Guidelines also place limits on the size of an FHA-backed loan, which varies by county. FHA loan limits range from $271,200 for a single-family home to $1,202,925 for a 4-unit home.
Fewer FHA “Investor Overlays” Means More Approvals
FHA mortgage guidelines define which loans the Federal Housing Administration will, and will not, insure.
However, U.S. lenders don’t underwrite loans to the FHA guidelines as they’re written, to the letter. They impose additional restrictions known as investor overlays which make it harder for an applicant to qualified for an FHA-backed loan.
One such overlay is linked to the FHA Streamline Refinance.
According to the official Federal Housing Administration guidelines, with an FHA Streamline Refinance, lenders are not required to verify income, employment or credit scores. Yet, many lenders choose to verify regardless. This is because the FHA penalizes banks for making too many “bad loans” and verifications can cut down on defaults.

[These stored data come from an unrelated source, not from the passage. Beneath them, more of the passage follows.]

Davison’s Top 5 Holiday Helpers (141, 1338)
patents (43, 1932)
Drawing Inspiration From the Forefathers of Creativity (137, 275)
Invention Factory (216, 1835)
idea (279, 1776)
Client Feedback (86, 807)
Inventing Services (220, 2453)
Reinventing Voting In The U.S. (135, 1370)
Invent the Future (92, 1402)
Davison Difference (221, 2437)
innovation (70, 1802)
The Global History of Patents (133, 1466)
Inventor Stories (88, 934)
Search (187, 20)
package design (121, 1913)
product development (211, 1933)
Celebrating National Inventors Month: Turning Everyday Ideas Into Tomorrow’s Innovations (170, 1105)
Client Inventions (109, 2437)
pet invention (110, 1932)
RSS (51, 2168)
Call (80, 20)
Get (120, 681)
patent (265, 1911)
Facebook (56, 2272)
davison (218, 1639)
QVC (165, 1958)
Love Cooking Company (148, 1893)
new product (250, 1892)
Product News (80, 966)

Another important overlay is linked to your credit score.
The FHA rules state that it will insure home loans for which the borrower has a credit score of 500 or higher. Banks, however, are reluctant to make such loans.
Buyers with credit scores of 500 are highly likely to default in the next 6 months, which would negatively affect a bank’s FHA default rate, leading to fines, penalties, and perhaps, termination from the FHA insurance program.
Since late-2011, most banks have enforced a minimum credit score for FHA loans of 640. Effective immediately, that minimum score is lowered.
U.S. home buyers can now get an FHA loan with credit scores of just 600. And, as the domestic economy continues to improve; and, as U.S. housing regains lost value, it’s likely that the minimum FHA FICO score will drop again.
Get Pre-Approved For An FHA Mortgage
For today’s U.S. home buyers, the Federal Housing Administration mortgage is among the most lenient and forgiving mortgage programs available. The program requires a downpayment of just 3.5 percent and mortgage rates are among the lowest available.
And, now, with FHA loans available to buyers with FICO scores of 600 or better, the program figures to help even more active buyers with their home loan needs.